## [What needs to be done]
Check every line of the material below for "screenshot". Give the number of lines that have it, and only that.

## [Given entries]
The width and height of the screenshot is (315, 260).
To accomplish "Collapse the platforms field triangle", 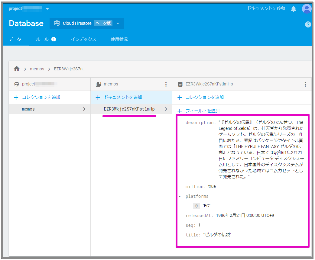I will (180, 196).
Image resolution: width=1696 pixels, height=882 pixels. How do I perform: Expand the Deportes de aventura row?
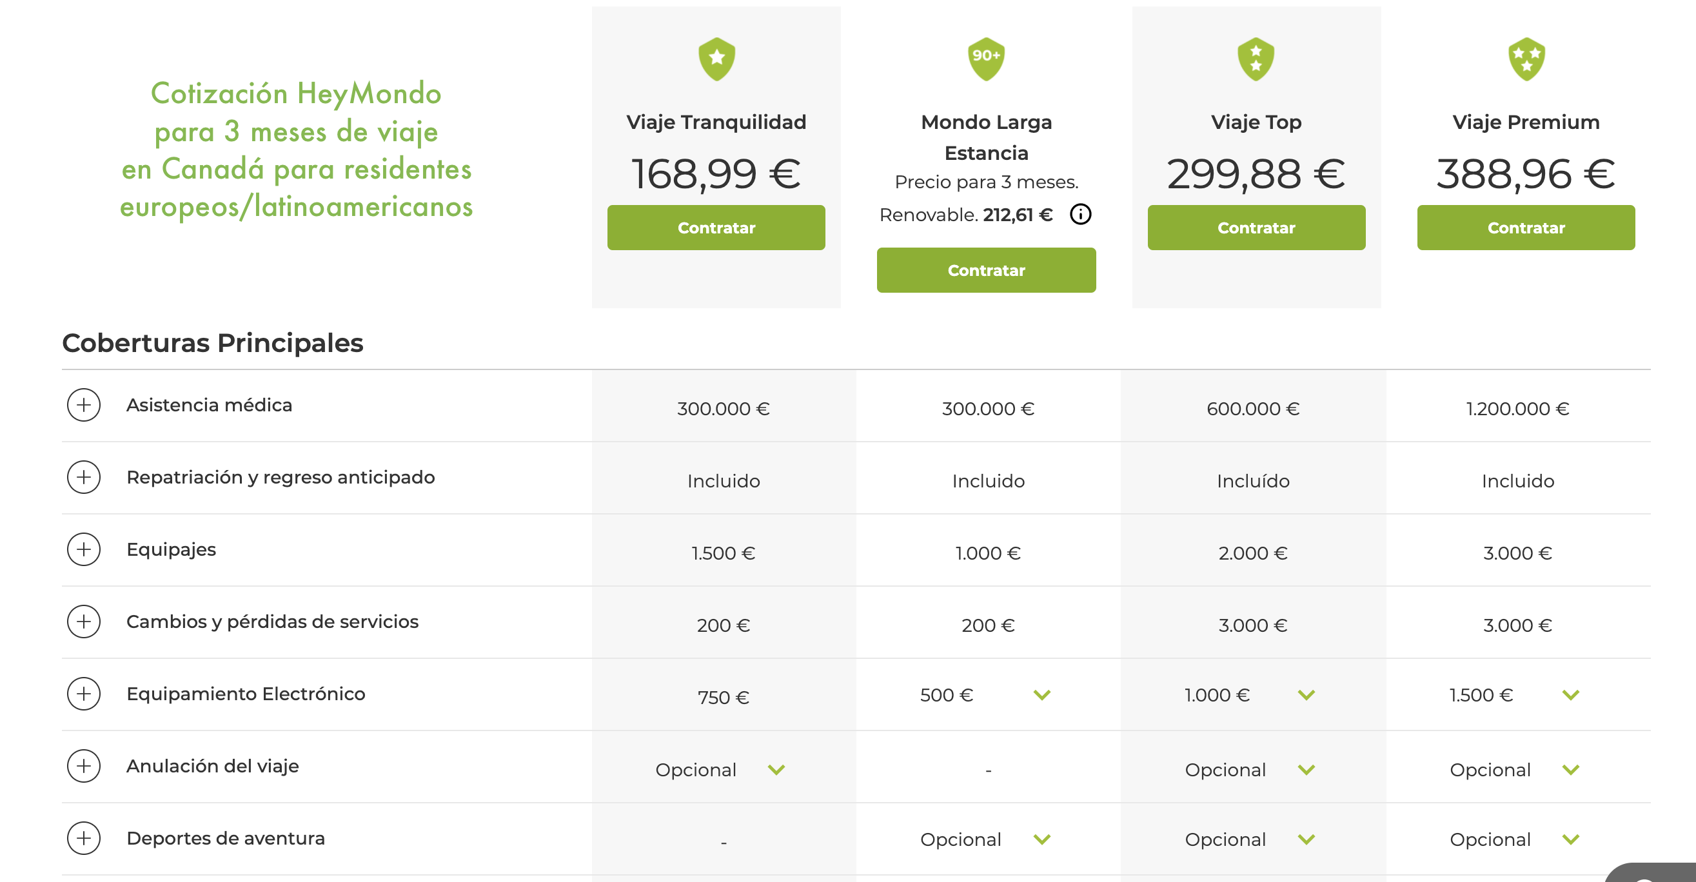click(84, 838)
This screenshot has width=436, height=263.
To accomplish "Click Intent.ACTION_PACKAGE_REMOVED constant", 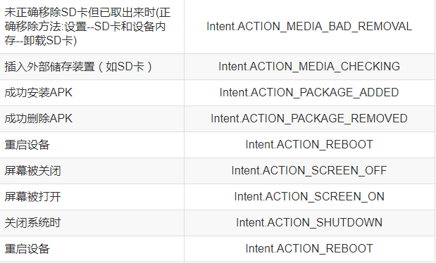I will coord(309,119).
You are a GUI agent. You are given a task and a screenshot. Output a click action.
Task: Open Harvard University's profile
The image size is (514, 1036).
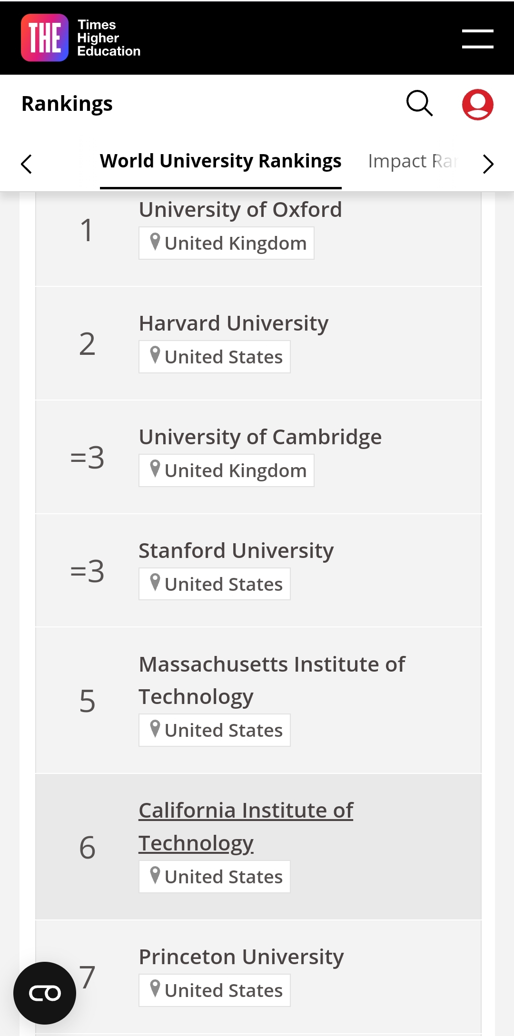234,323
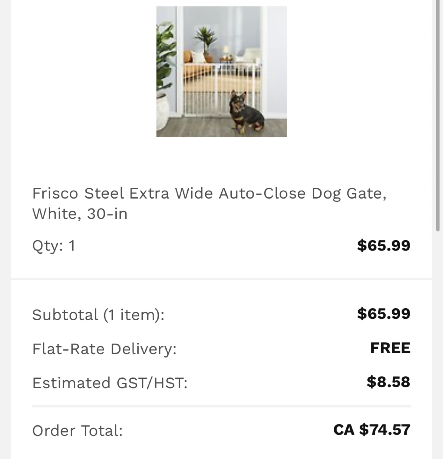Click the Flat-Rate Delivery label

point(104,349)
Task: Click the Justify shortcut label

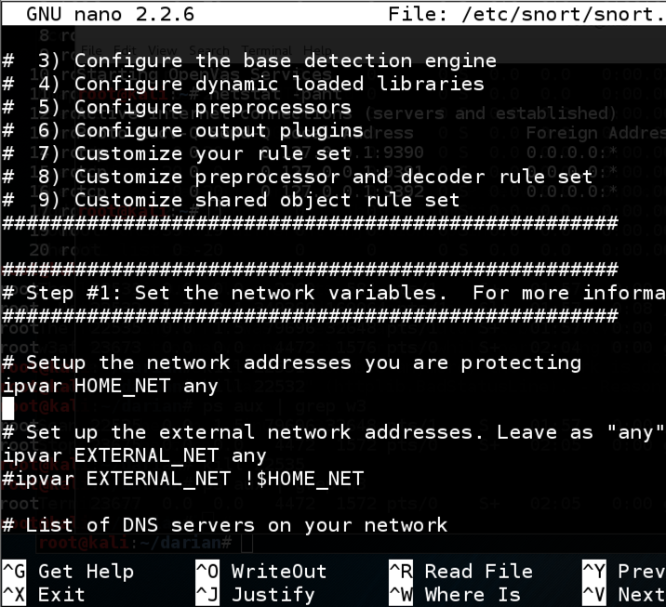Action: pos(273,594)
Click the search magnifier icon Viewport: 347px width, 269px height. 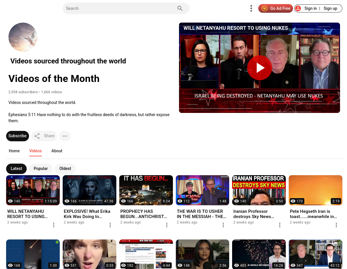point(180,8)
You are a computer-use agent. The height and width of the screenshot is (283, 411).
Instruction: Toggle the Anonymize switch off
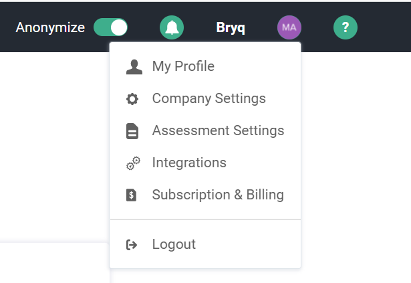[x=111, y=27]
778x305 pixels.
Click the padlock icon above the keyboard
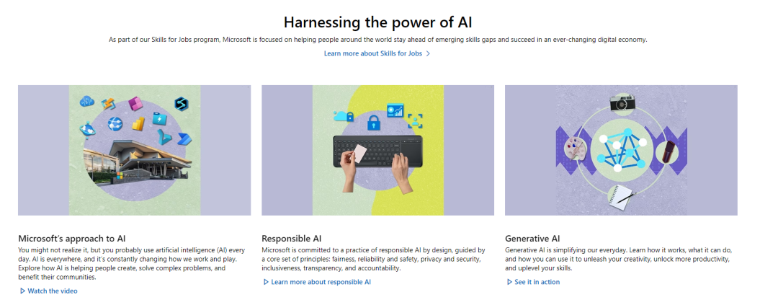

## [Reply]
4